● Dataset rows
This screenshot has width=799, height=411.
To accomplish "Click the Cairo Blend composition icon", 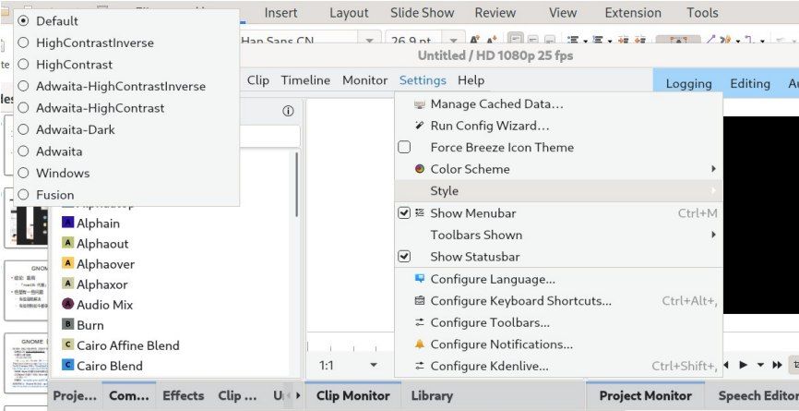I will (68, 366).
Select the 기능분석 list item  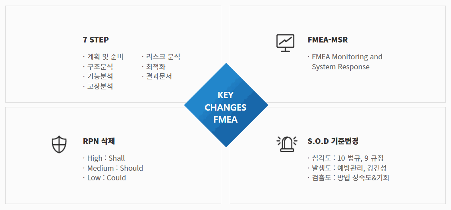[x=98, y=77]
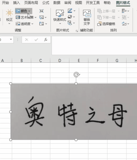
Task: Open the 选择窗格 selection pane
Action: (x=106, y=24)
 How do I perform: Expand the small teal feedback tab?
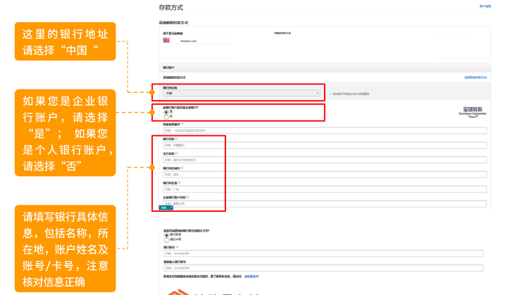166,208
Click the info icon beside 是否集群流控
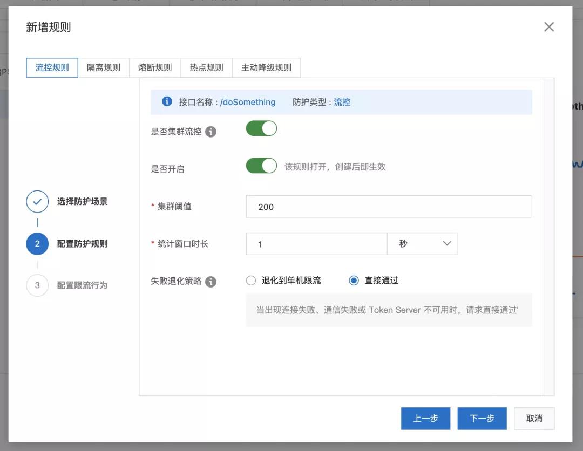Screen dimensions: 583x451 (x=211, y=132)
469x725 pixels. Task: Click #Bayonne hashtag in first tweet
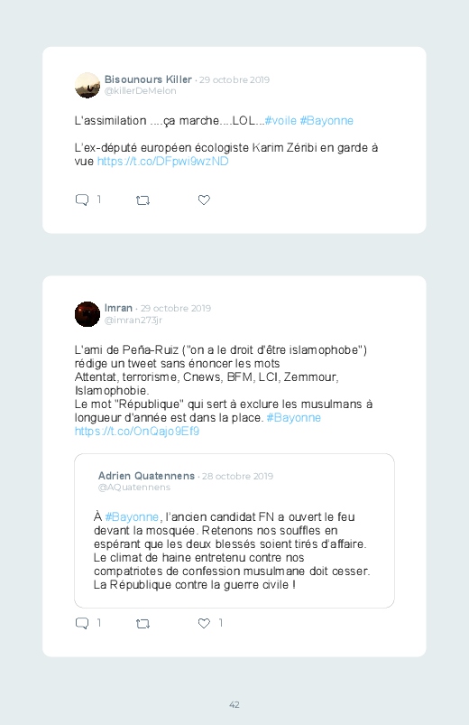pyautogui.click(x=326, y=121)
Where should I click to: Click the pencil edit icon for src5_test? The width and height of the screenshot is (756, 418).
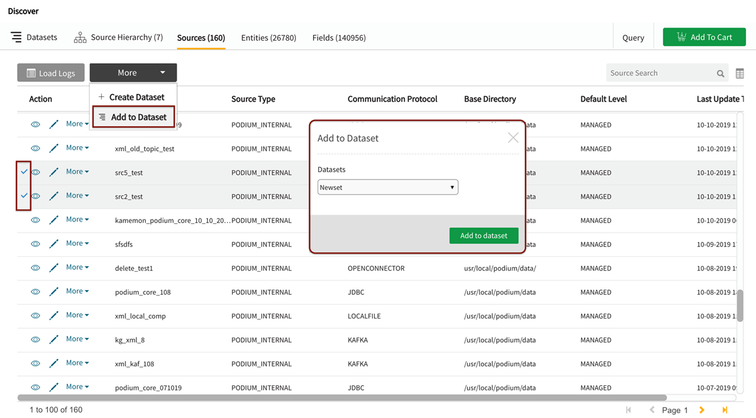pyautogui.click(x=54, y=172)
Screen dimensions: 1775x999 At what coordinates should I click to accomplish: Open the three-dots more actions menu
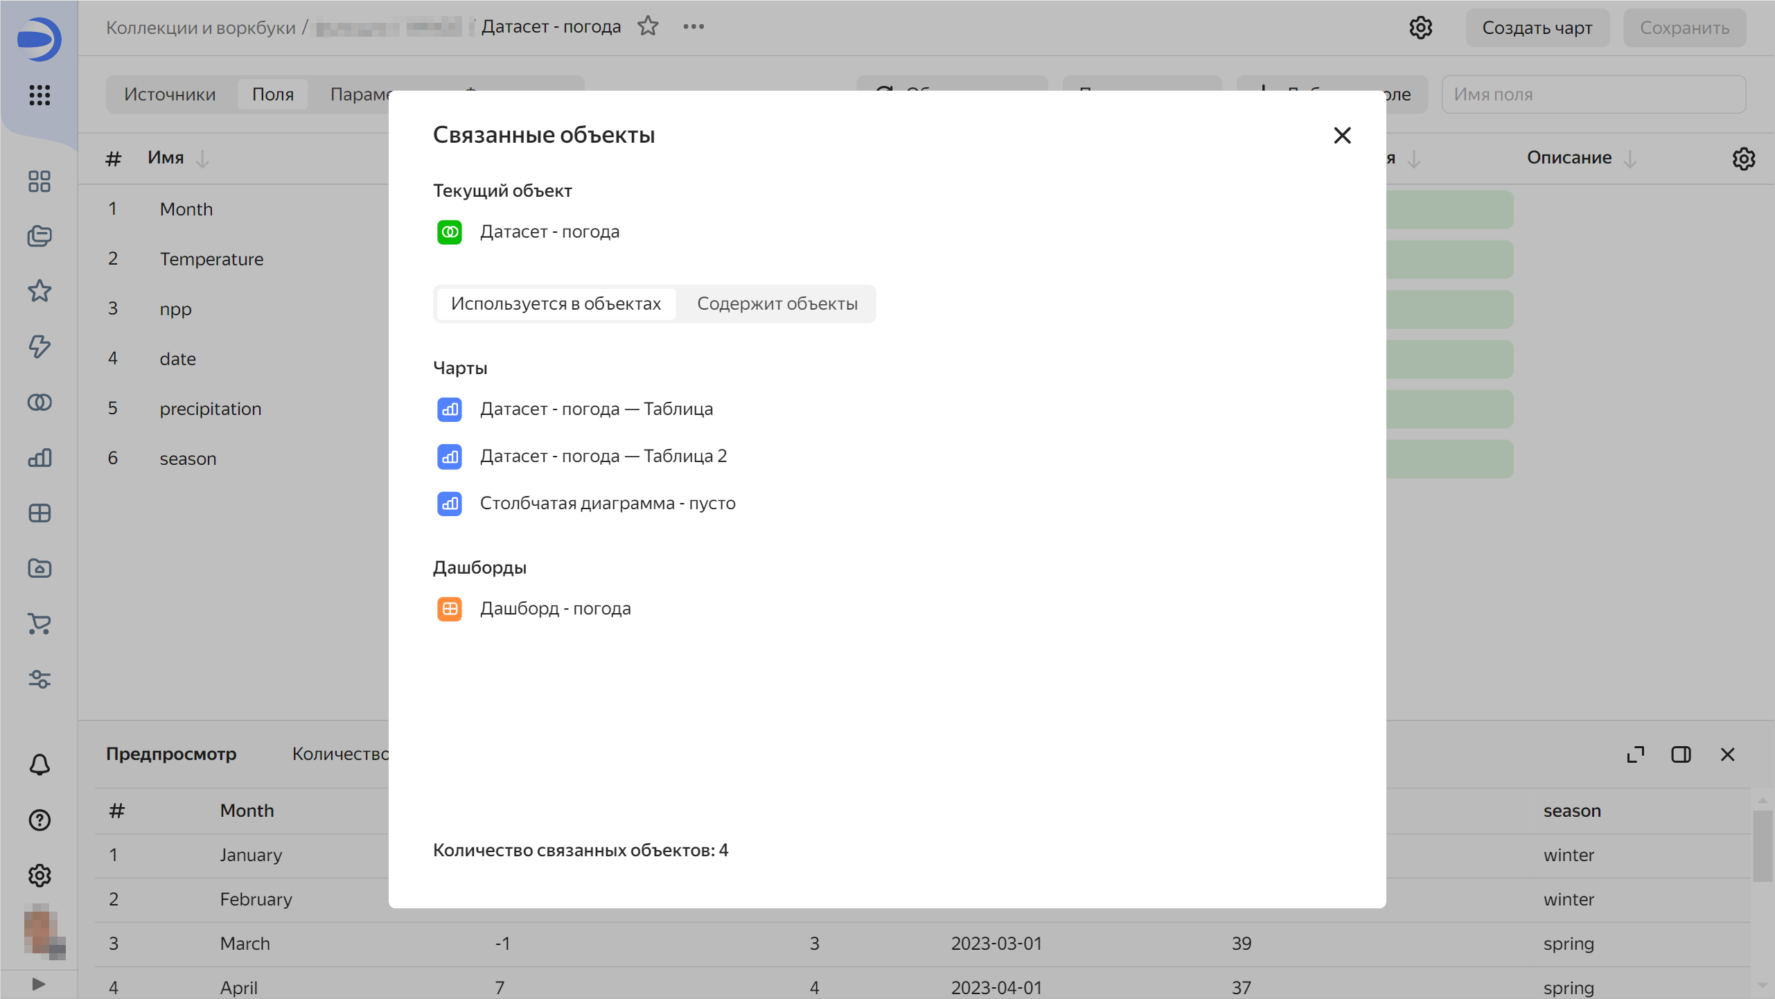tap(693, 26)
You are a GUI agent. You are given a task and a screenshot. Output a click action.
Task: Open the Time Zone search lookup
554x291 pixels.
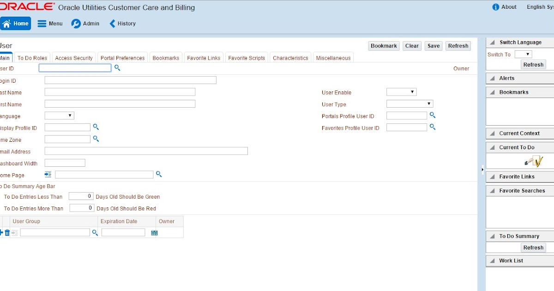(x=96, y=139)
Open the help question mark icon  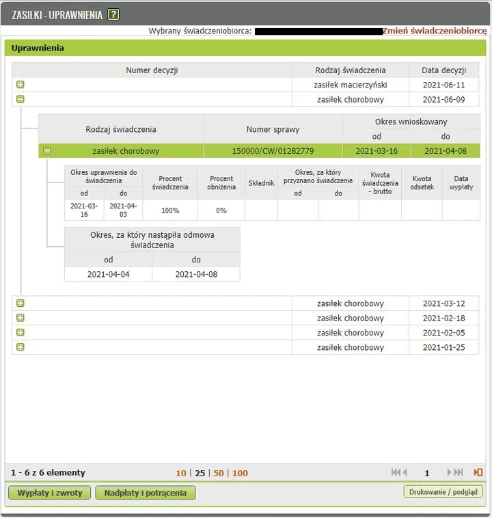tap(113, 14)
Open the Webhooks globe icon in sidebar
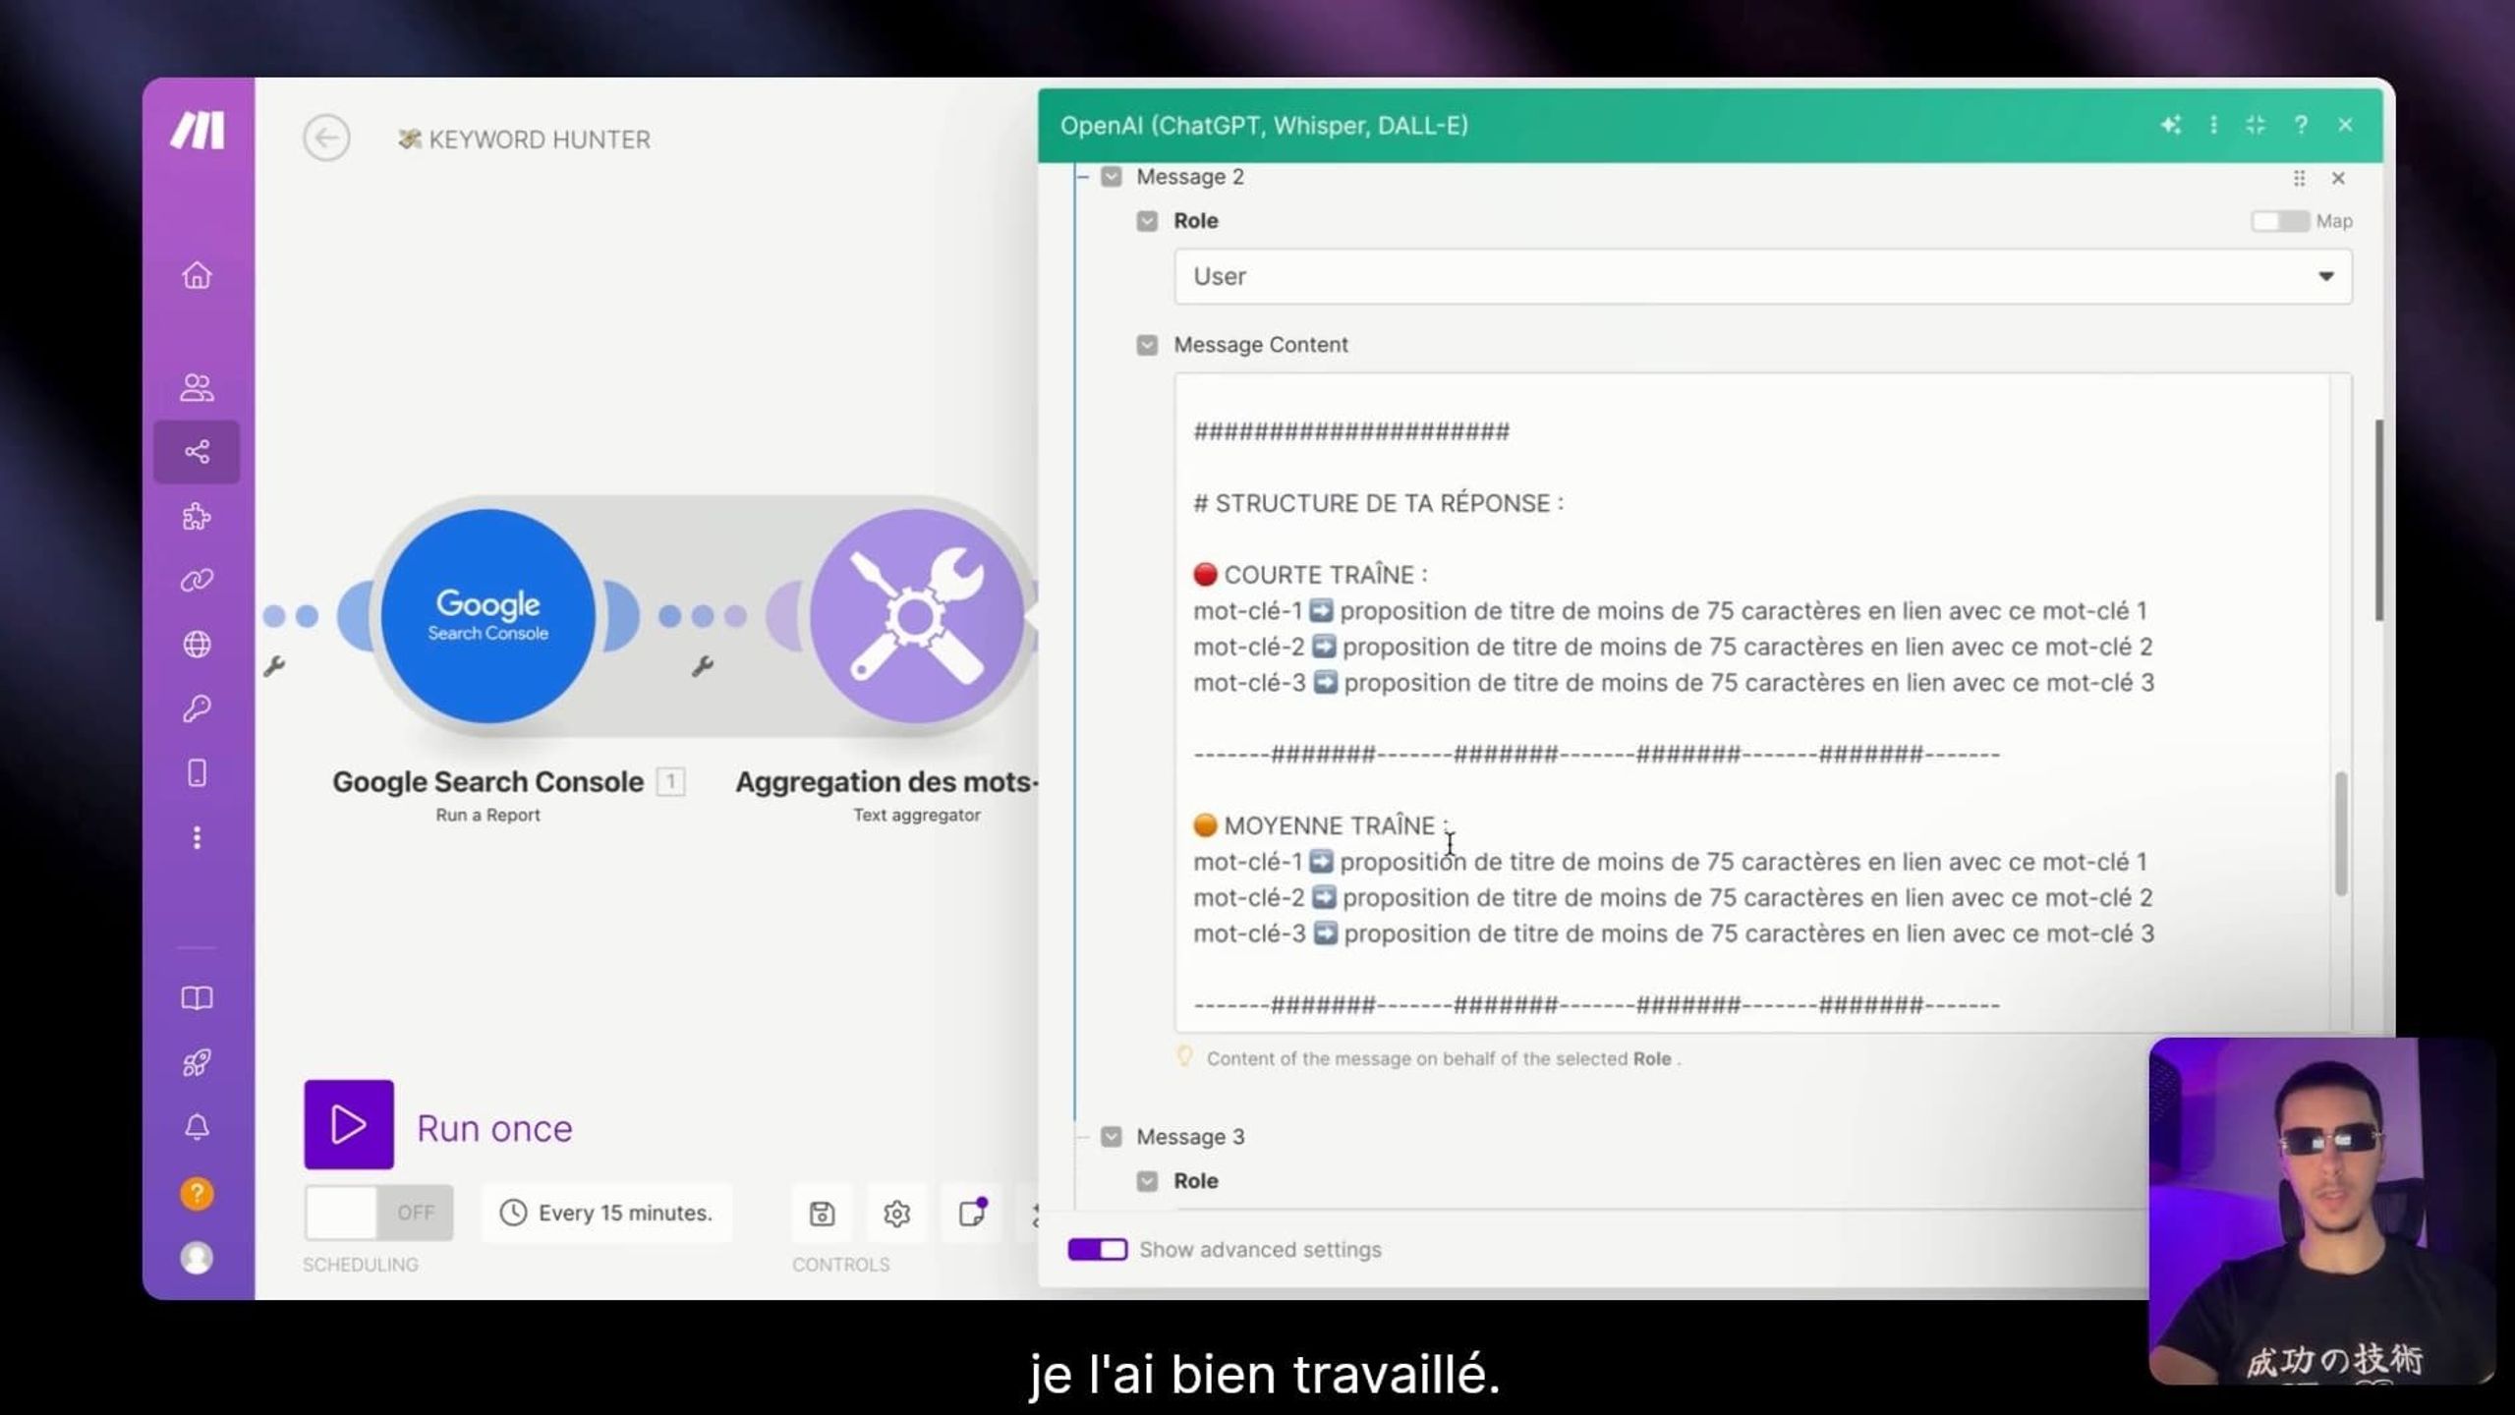 pos(197,645)
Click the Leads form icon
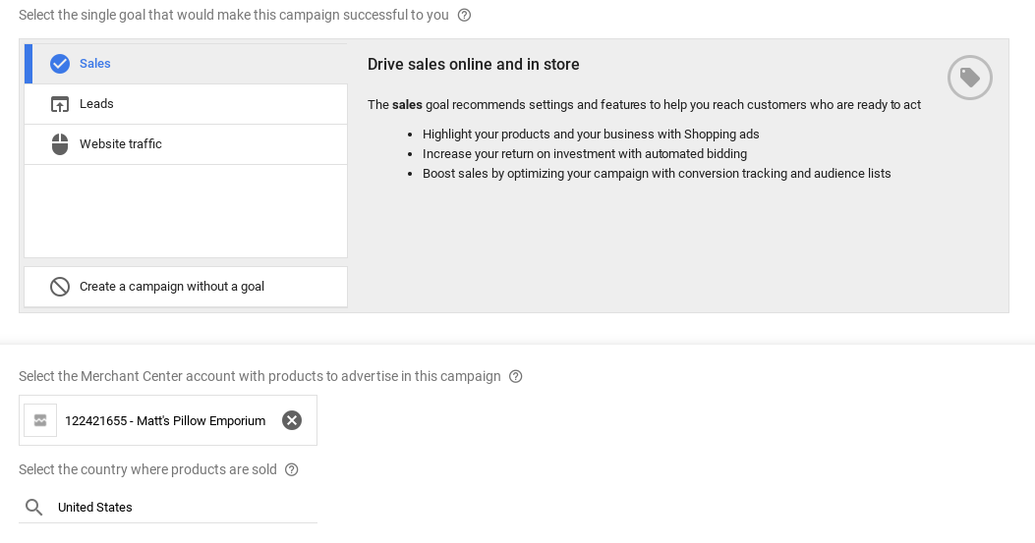This screenshot has height=543, width=1035. 60,104

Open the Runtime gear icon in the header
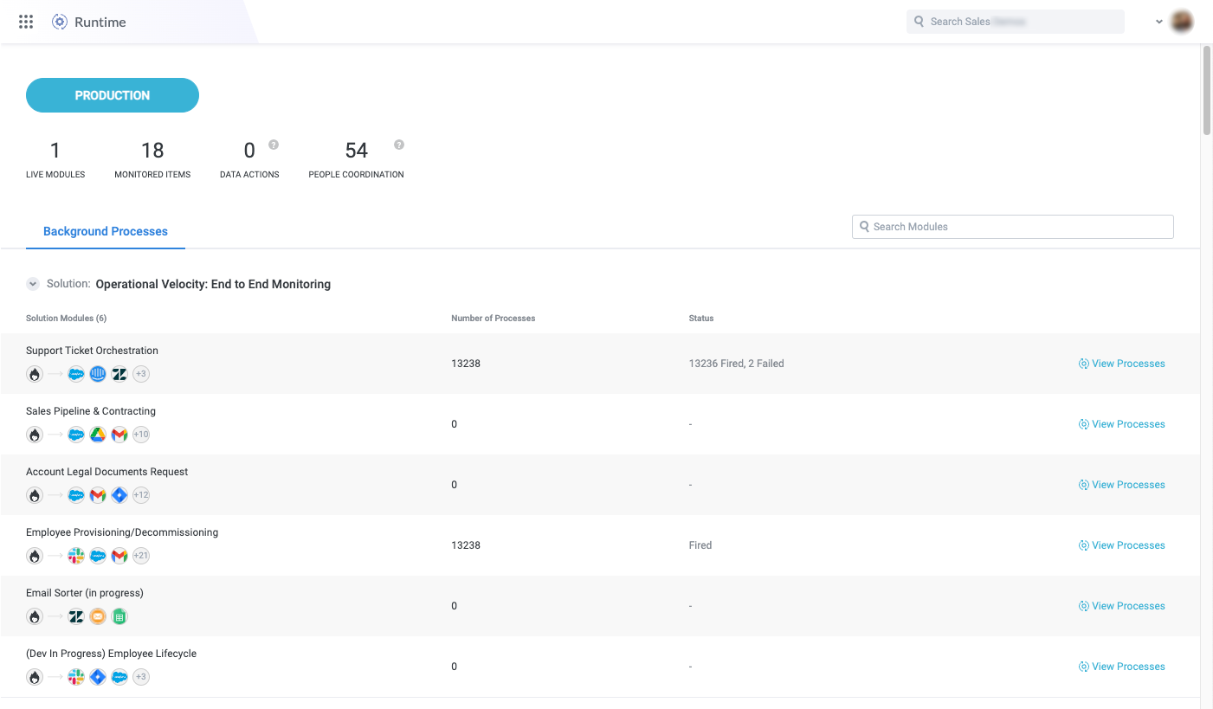[x=59, y=21]
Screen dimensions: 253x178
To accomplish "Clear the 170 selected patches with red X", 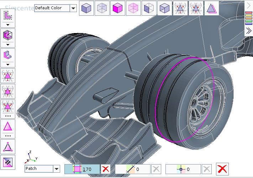I will (106, 169).
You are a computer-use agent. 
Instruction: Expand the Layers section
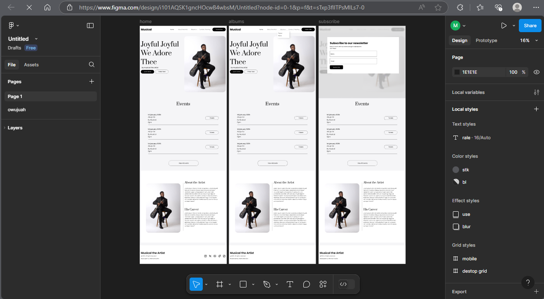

● Written problem
Reproduce the lines above verbatim, beginning with the line that contains "Screen dimensions: 1775x999" and continuing through the line that contains "(x=96, y=139)", and leave out the pictures.

● Expected answer
Screen dimensions: 1775x999 At what coordinates should I click to accomplish: Open the three-dots more actions menu
tap(693, 26)
You are a GUI agent. You are given a task and a screenshot. Output a click action.
Task: Open the Time Zone search lookup
554x291 pixels.
(x=96, y=139)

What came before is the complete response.